Limitations & Future Work

  • Strong dependence on pre-trained encoder quality: The method is built entirely on the premise that "frozen encoders provide near-Gaussian embeddings." Closed-form heads are strong under object-centric pre-training (ImageNet); however, under scene-centric (Places365) or domain mismatch conditions, bias increases, requiring trainable Fisher heads to save the day. Without a good encoder, the system degrades.
  • QDA's memory wall: The most robust QDA requires storing class-specific full covariances \(O(Cd^2)\), which is infeasible for high-dimensional backbones, forcing a fallback to LDA/Fisher heads and sacrificing robustness.
  • Privacy is not absolute: The authors honestly point out that for small \(N\) or high-granularity class second moments \(S_c\), moments might still leak information. Server-side differential privacy is required for normalized guarantees.
  • Task scope: Experiments are limited to image classification. The authors claim synthesis and heads are modality-agnostic and extendable to structured prediction and multi-modality, but this remains to be fully verified.
  • vs. FedCGS (Guan et al. 2025): This work is an extension of the "capturing global feature statistics for OFL" idea.
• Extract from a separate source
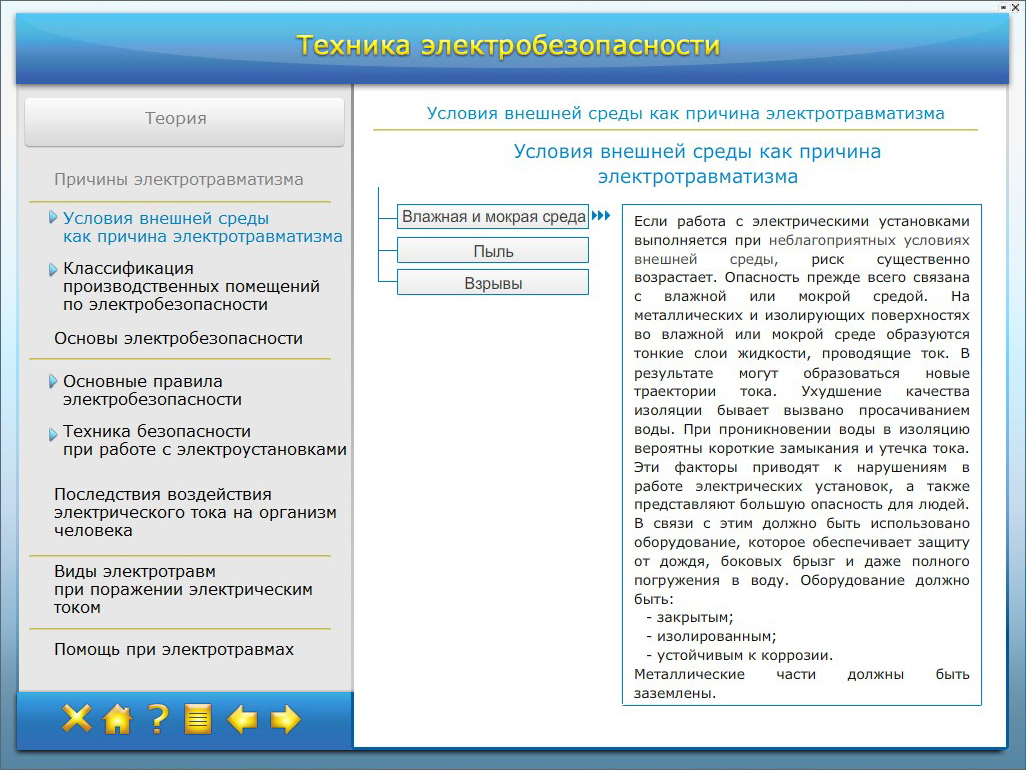
Task: Click triangle bullet next to Классификация производственных помещений
Action: click(53, 269)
FedCGS only goes as far as closed-form discrimination from moments; GH-OFL adds Fisher subspace synthesis plus two trainable heads (FisherMix/Proto-Hyper) to correct closed-form bias, leading significantly on CIFAR-10/100 (e.g., 86 vs 64 on CIFAR-10).
  • vs. KD-based OFL (FedMD / FedDF / DENSE / Co-Boosting): These either rely on public/proxy datasets or use generation + ensembles to synthesize proxy data. Ours is strictly data-free, using only class-conditional moment-driven Gaussian sampling without external datasets, and communicates only moments.
  • vs. Parameter/Meta-learning OFL (One-Shot FL, MA-Echo, FedISCA): These usually require uploading full model parameters or performing server-side aggregation training. Ours only uploads low-order statistics and keeps training entirely on server-side synthetic features, resulting in a smaller exposure surface.
  • vs. Bayesian OFL (FedLPA's layer-wise posterior aggregation): Both belong to the data-free probabilistic school, but GH-OFL directly instantiates Gaussian heads from moments and supplements them with lightweight trainable heads, offering a more "statistical + discriminant" approach.

Rating

  • Novelty: ⭐⭐⭐⭐ Using "sufficient statistic partition invariance" as the core OFL mechanism, paired with Fisher synthesis for correction, is an ingenious combination.
  • Experimental Thoroughness: ⭐⭐⭐⭐ Covers four datasets + corruption robustness + five backbones + pre-training drift + client scale expansion; however, only limited to image classification.
  • Writing Quality: ⭐⭐⭐⭐ Formulas and statistics are clearly explained; trade-offs between the five heads are well-articulated; privacy discussion is slightly long.
  • Value: ⭐⭐⭐⭐ One-shot, data-free, and non-IID constant properties are highly practical for edge/privacy-sensitive deployments.